Supplied records -
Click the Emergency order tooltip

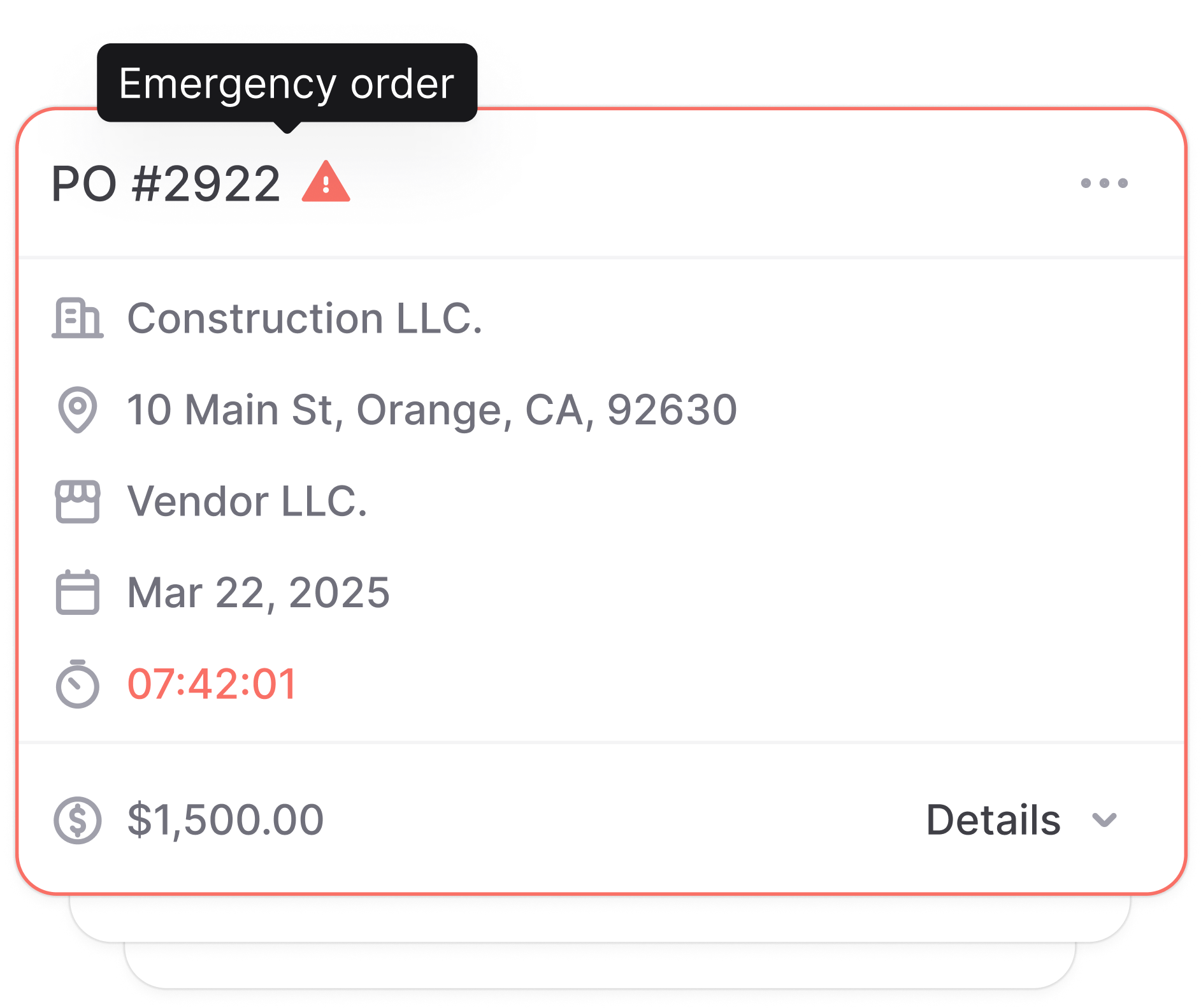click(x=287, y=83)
...
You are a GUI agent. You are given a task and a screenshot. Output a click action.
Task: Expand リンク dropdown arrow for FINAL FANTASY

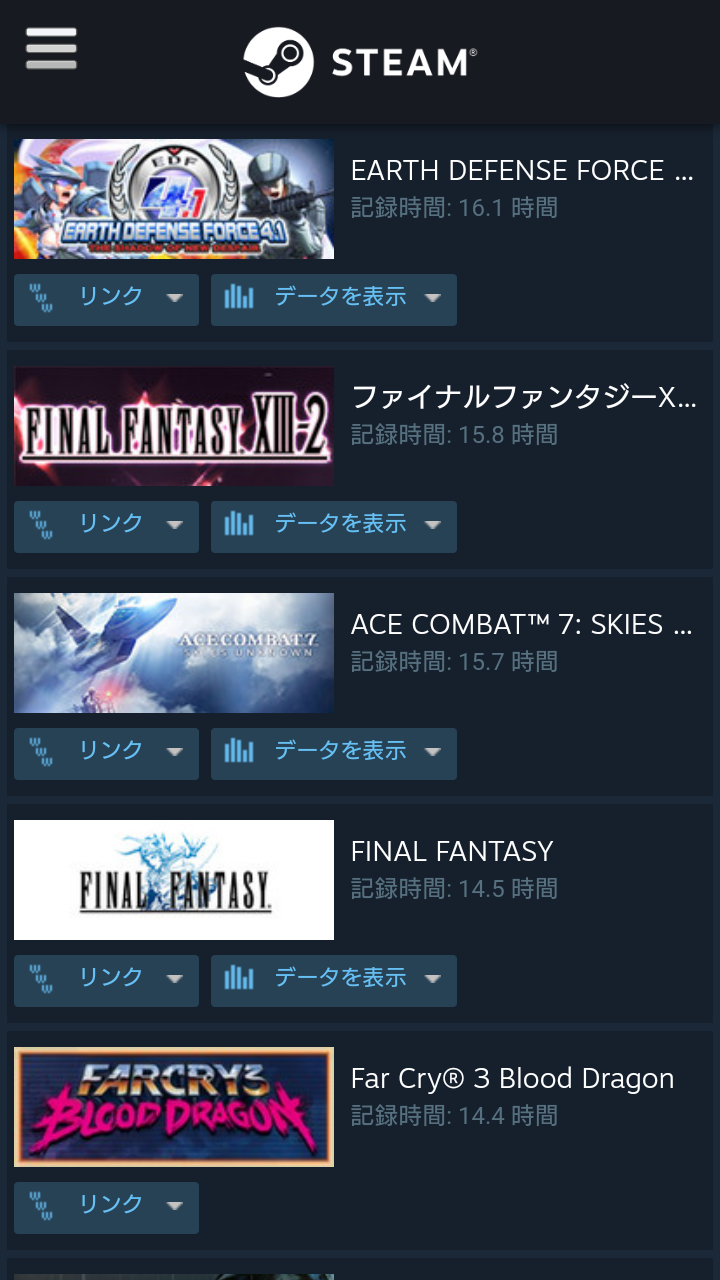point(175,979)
* * *
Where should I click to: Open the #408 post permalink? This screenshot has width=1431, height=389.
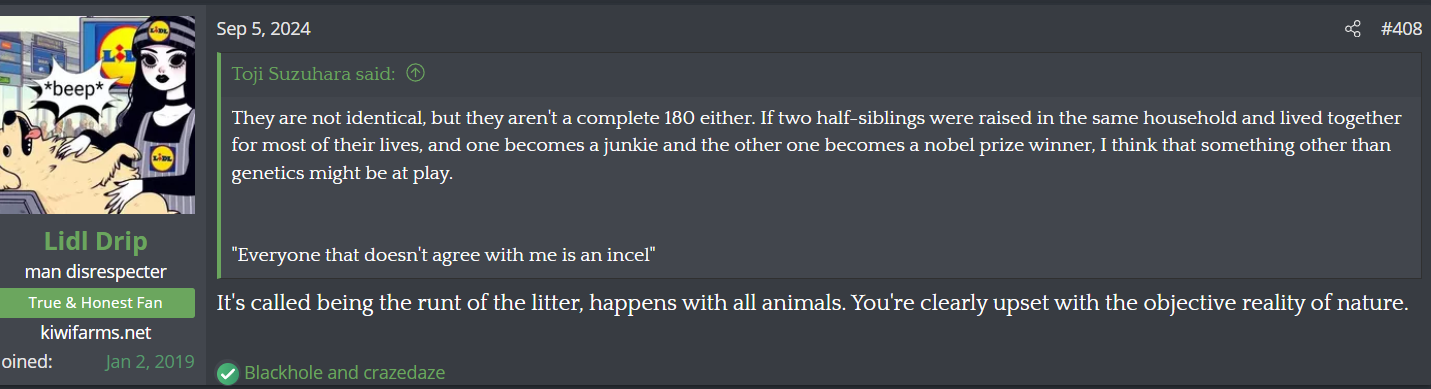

Exercise details - In the records above, find each line with the string "screenshot" and list it.

Solution to this problem -
You are a GUI agent. You are given a task and a screenshot. Output a click action.
Where should I click to: Open the #408 post permalink? This screenshot has width=1431, height=389.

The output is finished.